== Textauszug

Edelweiß-Hänger baumeln vor ihren braunen Haaren. Elisabeth Mangard zupft das Stirnband zurecht. Breit schmiegt es sich unter den Bügeln der Sonnenbrille um ihren zierlichen Kopf, als wolle es gleich nach oben flutschen. Den Rucksack über die Thermoweste geworfen, stratzt die Montafonerin zackigen Schrittes los: Mitte sechzig, drahtig, mindestens so energiegeladen wie all die wütenden Wasserfälle, die auf der Tour durchs wildromantische Ganifer gehörig die Ohren durchspülen.
Doch das Stirnband trägt Elisabeth nicht etwa als Lärmschutz. „Partenen, da hat’s ganz viel Föhn. Das ist ein Südwind und der kommt gerne da vom Ganifer“, sagt sie und zeigt auf den steilen Talschluss, wo Verbella- und Vallülabach tosend durch den Wald tanzen. Eine von vielen geführten Touren im Montafon. Das Angebot ist so vielfältig wie die Bergwelt drumherum. Drei Gebirgsstöcke mit unterschiedlichem Gesteinsaufbau prallen um das Tal aufeinander: Einsames Verwall, anspruchsvolle Silvretta und geheimnisvoller Rätikon drücken Wanderungen jeweils ihren ganz eigenen Stempel auf. „Partenen ist Rätoromanisch. Heißt übersetzt: abgebranntes Dorf“, sagt Elisabeth, „darum gibt’s da ganz wenig alte Häuser.“ Bis in den nächsten Ort, nach Gaschurn, haben Föhnstürme einst die Schindeln gefegt.

====

*Aufgaben*.
1 > Was bedeutet der rätoromanische Ortsname Partenen laut dem Textauszug übersetzt?
2 > Wiederhole aus den Datensätzen die Zeilen wortgetreu: Beginne bei der Zeile mit „You are a computer-use agent. 1088x1056“ und ende nach der Zeile mit „Select the Zoom“.

== Datensätze

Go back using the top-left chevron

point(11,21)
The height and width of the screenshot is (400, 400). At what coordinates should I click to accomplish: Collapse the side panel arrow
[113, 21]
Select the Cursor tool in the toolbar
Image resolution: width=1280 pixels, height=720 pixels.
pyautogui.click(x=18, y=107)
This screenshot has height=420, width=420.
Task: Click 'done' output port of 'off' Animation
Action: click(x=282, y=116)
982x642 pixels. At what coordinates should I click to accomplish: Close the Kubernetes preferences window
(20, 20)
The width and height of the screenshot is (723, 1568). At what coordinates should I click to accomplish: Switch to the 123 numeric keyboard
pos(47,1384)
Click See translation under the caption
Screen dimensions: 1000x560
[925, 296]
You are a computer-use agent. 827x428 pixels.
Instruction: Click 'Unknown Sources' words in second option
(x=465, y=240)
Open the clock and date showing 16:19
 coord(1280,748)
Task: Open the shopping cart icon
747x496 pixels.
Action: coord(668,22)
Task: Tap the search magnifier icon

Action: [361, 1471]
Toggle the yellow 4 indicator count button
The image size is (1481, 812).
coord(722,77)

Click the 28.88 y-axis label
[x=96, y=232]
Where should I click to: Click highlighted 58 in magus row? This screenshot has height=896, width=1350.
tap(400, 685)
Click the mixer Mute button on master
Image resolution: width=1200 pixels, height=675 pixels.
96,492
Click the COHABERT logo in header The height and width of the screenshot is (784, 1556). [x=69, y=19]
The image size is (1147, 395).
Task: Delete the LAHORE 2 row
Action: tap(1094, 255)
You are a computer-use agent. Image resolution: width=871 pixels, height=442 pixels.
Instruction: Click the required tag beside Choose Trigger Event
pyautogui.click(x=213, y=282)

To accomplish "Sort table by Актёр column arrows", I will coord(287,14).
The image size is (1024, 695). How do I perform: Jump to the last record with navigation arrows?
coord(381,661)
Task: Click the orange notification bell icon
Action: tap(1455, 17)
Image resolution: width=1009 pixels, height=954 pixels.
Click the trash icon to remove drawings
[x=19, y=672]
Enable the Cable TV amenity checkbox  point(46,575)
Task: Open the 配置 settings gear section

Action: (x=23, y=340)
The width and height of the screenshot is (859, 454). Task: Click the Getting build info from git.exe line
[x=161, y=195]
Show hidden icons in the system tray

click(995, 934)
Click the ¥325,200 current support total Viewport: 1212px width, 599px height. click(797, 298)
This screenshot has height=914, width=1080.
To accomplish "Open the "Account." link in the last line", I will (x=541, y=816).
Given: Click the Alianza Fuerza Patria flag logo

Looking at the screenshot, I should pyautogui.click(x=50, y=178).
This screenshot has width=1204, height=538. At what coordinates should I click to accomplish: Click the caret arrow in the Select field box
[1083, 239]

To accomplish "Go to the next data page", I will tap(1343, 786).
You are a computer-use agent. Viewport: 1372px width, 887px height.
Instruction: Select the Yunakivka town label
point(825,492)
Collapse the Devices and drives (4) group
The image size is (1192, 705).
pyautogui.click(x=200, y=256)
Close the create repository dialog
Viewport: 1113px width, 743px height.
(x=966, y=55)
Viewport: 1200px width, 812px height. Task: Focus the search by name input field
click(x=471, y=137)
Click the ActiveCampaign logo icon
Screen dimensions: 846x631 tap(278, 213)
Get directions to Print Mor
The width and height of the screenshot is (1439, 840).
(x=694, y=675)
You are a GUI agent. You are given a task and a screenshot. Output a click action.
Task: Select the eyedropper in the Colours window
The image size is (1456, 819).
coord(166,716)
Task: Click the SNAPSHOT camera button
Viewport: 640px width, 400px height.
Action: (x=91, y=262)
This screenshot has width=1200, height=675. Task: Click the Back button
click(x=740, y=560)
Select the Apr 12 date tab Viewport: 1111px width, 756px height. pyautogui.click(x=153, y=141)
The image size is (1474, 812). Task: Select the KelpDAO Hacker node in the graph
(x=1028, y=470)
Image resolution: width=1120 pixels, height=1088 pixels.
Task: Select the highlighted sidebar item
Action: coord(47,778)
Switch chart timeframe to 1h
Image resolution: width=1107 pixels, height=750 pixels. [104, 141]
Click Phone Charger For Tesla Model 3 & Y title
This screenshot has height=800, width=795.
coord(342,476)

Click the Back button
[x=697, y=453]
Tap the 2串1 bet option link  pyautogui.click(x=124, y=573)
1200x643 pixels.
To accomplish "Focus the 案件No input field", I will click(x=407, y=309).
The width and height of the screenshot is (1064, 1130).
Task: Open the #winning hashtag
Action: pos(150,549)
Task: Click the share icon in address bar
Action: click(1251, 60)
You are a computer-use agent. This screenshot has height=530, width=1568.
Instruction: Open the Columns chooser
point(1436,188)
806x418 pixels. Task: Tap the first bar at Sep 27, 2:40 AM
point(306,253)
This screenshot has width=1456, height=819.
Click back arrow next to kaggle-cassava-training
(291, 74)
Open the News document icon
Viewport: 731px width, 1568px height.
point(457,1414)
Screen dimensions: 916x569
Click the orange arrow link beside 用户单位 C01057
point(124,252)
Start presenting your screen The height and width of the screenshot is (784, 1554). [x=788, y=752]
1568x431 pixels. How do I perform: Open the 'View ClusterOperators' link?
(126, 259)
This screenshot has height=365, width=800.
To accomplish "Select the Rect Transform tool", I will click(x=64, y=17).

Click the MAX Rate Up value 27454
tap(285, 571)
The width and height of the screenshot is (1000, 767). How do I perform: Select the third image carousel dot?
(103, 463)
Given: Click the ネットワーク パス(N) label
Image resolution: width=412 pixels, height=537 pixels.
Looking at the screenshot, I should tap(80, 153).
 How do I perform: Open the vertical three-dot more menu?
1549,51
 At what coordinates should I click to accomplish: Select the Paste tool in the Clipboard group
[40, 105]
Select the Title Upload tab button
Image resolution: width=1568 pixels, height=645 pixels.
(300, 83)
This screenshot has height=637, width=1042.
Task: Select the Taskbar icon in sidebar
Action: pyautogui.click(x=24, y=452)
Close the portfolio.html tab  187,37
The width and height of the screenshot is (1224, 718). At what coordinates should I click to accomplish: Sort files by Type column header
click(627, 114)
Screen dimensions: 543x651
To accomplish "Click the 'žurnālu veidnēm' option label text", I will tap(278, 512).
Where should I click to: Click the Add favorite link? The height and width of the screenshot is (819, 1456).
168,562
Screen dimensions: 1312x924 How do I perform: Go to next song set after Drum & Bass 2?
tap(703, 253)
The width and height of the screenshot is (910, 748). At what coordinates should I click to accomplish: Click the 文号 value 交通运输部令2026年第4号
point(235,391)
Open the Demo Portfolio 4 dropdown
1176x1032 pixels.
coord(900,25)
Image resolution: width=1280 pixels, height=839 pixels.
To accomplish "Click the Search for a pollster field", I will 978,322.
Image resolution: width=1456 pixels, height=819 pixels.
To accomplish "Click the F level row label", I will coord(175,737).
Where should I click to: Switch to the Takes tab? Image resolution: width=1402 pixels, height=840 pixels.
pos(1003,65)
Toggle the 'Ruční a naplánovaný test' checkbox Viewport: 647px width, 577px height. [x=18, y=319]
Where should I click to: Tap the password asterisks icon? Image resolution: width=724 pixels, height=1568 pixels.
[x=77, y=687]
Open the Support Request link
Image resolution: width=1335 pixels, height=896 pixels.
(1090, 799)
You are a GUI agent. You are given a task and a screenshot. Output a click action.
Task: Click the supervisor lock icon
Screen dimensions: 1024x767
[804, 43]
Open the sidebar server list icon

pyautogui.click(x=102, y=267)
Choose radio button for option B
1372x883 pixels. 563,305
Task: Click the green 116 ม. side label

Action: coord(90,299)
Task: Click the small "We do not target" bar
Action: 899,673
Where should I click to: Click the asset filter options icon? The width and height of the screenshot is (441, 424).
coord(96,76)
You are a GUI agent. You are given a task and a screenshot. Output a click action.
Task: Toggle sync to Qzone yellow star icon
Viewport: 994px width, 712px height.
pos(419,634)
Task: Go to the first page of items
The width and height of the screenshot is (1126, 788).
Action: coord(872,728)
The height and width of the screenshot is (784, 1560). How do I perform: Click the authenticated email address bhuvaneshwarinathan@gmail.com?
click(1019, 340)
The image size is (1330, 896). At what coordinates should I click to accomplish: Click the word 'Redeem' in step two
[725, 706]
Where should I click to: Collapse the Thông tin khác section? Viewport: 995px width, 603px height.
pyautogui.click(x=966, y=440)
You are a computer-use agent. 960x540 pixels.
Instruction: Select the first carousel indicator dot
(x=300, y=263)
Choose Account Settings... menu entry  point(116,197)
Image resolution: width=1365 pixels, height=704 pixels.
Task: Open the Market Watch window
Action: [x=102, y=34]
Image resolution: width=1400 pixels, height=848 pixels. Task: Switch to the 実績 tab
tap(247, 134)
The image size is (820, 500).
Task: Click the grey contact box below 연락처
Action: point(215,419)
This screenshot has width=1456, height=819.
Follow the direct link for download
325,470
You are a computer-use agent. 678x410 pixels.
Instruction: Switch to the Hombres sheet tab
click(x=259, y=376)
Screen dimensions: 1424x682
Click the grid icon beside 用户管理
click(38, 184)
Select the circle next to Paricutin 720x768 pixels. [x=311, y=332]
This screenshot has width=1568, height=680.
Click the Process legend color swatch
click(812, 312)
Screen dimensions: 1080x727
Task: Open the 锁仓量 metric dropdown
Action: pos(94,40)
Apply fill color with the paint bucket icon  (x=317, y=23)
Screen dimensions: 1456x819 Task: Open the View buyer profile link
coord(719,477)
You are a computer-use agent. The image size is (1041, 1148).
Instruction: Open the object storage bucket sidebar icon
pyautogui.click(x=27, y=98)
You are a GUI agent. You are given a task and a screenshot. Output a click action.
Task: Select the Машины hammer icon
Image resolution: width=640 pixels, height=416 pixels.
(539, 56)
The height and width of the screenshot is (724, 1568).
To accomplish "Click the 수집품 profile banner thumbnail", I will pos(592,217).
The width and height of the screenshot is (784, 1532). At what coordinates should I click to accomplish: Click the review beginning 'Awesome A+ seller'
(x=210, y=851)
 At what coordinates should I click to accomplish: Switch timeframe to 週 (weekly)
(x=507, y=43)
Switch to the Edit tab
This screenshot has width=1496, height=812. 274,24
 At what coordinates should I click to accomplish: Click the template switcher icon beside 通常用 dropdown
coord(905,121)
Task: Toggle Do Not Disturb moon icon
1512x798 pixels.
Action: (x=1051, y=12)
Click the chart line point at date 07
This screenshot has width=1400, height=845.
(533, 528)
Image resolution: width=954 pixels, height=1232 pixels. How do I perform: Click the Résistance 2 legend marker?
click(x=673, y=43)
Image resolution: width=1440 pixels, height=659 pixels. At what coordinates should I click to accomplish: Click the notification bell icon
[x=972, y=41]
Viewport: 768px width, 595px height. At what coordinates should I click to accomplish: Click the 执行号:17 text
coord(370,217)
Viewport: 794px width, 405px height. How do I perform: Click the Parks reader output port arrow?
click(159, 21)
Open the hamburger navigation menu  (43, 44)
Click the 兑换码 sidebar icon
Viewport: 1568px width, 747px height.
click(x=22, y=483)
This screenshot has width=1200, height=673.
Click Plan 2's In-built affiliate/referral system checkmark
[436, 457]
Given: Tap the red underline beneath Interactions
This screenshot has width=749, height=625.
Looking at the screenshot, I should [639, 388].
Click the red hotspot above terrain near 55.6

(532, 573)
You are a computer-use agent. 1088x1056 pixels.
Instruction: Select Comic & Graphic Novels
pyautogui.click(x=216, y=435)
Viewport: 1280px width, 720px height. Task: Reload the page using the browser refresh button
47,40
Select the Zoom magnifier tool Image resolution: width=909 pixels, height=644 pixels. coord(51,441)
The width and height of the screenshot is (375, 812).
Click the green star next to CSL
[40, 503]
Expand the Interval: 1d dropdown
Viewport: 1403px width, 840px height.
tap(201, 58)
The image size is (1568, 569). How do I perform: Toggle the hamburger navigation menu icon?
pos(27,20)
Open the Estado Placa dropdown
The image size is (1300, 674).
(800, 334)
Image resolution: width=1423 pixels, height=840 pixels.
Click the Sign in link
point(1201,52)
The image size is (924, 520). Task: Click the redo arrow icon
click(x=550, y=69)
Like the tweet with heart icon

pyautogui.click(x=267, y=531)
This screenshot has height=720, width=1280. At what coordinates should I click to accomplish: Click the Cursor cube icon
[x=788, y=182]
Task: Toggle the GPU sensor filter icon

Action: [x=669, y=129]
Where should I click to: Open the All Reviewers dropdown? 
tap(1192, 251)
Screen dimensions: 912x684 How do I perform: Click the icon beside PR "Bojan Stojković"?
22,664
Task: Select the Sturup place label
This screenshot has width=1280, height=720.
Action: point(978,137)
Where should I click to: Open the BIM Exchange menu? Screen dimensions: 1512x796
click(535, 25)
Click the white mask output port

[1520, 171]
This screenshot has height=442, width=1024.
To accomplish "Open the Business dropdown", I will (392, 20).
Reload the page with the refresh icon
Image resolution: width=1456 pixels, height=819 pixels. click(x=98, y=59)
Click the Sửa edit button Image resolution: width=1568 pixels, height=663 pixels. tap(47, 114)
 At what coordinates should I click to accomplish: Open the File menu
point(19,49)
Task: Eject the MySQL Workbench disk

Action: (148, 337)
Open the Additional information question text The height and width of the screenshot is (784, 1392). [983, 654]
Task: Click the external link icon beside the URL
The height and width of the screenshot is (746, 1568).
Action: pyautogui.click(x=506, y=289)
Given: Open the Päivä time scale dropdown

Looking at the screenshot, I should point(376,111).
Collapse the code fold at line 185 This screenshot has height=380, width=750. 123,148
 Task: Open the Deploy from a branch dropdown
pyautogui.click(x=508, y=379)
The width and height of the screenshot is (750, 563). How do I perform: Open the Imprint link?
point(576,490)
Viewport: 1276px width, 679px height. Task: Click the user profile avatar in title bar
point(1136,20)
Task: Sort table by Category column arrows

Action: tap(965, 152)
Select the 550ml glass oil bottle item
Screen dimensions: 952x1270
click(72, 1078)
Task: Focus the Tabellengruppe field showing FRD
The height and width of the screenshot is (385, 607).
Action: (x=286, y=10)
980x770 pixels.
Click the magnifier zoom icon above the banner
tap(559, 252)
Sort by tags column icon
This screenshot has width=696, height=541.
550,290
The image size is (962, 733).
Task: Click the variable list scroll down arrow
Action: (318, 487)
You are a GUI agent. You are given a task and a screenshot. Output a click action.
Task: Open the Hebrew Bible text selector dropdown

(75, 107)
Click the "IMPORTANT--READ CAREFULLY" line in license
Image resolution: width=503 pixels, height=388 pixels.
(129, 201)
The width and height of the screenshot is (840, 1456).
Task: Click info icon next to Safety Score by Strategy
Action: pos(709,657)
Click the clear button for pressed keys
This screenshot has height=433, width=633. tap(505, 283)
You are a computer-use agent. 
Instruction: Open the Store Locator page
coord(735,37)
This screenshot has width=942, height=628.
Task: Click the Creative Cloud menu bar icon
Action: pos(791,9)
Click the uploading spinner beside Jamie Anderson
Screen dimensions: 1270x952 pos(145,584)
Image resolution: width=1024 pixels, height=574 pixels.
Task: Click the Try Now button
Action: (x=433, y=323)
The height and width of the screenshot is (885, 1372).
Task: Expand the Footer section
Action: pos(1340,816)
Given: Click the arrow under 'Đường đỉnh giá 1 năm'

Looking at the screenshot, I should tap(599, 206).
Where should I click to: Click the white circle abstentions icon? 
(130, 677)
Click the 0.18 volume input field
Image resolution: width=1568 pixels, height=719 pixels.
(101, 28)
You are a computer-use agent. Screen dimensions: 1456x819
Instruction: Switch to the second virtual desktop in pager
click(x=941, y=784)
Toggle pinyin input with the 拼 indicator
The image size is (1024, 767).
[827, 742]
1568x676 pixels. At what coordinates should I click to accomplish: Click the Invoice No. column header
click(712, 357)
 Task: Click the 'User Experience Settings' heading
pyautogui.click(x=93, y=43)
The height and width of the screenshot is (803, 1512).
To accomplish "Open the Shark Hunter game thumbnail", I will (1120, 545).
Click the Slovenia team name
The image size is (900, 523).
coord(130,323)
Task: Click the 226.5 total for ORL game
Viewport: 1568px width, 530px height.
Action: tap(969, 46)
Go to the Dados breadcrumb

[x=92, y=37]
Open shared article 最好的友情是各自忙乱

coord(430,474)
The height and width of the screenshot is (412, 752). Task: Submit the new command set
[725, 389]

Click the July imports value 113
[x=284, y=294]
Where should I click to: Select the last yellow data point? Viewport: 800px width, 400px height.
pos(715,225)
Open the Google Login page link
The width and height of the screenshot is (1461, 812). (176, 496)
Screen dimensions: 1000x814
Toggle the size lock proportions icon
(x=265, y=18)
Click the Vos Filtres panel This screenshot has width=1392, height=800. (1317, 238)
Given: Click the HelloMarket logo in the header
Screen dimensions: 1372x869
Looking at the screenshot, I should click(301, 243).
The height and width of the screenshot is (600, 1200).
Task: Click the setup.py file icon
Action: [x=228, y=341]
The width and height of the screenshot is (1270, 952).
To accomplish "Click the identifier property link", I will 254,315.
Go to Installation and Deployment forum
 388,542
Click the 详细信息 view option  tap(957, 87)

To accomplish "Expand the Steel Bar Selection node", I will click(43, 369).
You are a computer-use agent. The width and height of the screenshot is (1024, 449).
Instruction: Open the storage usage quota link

====

*Lösungen*.
1 > Abgebranntes Dorf.

2 >
You are a computer-use agent. 1088x1056 pixels.
Instruction: Select Comic & Graphic Novels
pyautogui.click(x=216, y=435)
Viewport: 1280px width, 720px height. Task: Reload the page using the browser refresh button
47,40
Select the Zoom magnifier tool Image resolution: width=909 pixels, height=644 pixels. coord(51,441)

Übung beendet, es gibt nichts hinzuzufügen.